On Fri, 30 Sep 2005, Steve Traylen wrote:
> On Fri, Sep 30, 2005 at 03:25:36PM +0200 or thereabouts, Ahmed Beriache wrote:
> > Hi all,
> >
> > We have the follownig problem at CGG-LCG2 : When jobs containing
> > lcg-xx commands arrive on our Worker Nodes, some of lcg-xx commands
> > complete successfully but very often they hang for a very long time,
> > until the job proxy expires or the job is deleted by LRMS. But when we
> > log on the worker node where a lcg command is hanging and rerun it
> > manually , it works correctly and the job continue running (until the
> > next lcg command).
> >
> > We tried to unset GLOBUS_TCP_PORT_RANGE variable from workker nodes, but
> > this did not help.
>
> Hi Ahmed,
>
> Are you sure you actually did unset the GLOBUS_TCP_PORT_RANGE?
> If you just unset it in the profile on the WNs this is not enough
> since the profile is carried from the CE and then extended with
> the WN's profile.
>
> Run a real job and check your env.

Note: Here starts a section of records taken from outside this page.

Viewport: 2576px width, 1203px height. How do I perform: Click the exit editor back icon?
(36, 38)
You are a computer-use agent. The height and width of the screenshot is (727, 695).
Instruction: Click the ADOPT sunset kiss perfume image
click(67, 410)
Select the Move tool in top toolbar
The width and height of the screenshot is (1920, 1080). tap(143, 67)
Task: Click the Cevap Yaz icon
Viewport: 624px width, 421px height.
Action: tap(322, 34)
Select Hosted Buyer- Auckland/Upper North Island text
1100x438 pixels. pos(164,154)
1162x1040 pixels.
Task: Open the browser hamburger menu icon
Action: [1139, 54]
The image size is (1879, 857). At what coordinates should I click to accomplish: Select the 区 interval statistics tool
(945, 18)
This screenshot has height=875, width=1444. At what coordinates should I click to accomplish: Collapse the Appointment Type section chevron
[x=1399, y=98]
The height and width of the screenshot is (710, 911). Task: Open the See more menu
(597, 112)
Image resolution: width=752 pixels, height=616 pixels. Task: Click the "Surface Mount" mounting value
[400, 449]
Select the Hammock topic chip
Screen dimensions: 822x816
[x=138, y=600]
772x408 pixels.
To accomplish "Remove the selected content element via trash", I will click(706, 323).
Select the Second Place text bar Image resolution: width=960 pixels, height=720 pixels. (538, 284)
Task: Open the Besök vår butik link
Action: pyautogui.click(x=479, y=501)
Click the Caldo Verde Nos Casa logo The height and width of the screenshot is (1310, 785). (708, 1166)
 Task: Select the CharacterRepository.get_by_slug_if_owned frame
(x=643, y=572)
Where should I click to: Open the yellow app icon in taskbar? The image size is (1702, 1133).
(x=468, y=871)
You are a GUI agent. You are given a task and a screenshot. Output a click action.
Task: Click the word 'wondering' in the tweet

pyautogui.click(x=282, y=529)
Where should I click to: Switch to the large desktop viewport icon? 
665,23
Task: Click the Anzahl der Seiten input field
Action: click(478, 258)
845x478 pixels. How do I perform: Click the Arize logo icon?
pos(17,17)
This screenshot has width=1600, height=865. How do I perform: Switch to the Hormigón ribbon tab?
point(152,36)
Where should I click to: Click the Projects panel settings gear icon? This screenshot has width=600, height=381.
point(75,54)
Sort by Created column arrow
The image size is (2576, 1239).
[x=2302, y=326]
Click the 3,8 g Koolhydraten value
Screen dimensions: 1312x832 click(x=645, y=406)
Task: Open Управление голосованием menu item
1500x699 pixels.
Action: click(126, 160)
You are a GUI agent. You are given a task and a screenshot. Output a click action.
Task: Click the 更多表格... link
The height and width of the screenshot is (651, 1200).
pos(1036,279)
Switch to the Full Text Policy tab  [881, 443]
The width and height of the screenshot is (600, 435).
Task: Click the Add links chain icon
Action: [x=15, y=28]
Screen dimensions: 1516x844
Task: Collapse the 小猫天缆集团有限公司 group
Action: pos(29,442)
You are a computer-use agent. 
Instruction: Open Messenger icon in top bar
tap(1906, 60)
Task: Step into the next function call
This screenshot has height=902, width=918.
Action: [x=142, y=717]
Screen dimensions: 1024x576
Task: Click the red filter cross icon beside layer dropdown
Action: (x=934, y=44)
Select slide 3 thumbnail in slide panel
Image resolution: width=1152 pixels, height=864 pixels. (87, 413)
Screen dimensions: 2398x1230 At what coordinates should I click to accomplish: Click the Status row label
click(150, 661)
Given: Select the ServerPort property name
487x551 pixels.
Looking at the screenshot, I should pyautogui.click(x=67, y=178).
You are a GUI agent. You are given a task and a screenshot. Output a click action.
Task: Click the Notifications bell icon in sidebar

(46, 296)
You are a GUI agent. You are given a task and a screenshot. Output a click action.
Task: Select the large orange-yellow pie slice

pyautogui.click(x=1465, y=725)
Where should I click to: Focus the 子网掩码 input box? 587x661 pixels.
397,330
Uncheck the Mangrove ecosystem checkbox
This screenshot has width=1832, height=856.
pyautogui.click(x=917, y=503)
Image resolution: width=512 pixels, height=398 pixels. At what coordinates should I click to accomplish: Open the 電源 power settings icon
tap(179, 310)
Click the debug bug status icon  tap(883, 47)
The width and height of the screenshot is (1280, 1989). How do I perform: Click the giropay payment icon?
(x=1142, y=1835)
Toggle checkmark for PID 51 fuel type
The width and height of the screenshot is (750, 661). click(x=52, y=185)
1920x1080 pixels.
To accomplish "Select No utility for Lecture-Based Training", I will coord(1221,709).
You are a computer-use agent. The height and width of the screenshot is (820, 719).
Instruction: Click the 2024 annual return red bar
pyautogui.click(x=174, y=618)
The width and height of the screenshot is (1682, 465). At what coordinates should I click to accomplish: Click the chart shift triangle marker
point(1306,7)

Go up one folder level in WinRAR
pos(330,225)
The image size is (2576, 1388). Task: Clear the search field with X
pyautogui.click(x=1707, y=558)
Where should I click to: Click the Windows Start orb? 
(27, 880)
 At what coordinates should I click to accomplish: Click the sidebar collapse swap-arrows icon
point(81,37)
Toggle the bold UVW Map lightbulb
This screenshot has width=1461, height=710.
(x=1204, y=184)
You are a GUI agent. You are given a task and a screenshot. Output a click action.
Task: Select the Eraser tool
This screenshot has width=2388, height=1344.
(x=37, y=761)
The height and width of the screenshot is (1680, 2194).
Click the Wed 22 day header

Also find one of the hung lcg- commands
> and look in /proc/<pid>/environ to check it really is unset.
>
> To really unset it we explicitly unset it in the lcgpbs.in job manager
> script.
Or rather create files like these:
-----------------------------------------------------------------------------
$ cat /etc/profile.d/unset_port_range.csh
unsetenv GLOBUS_TCP_PORT_RANGE
$ cat /etc/profile.d/unset_port_range.sh
unset GLOBUS_TCP_PORT_RANGE
-----------------------------------------------------------------------------
YAIM could be changed to do that optionally.
|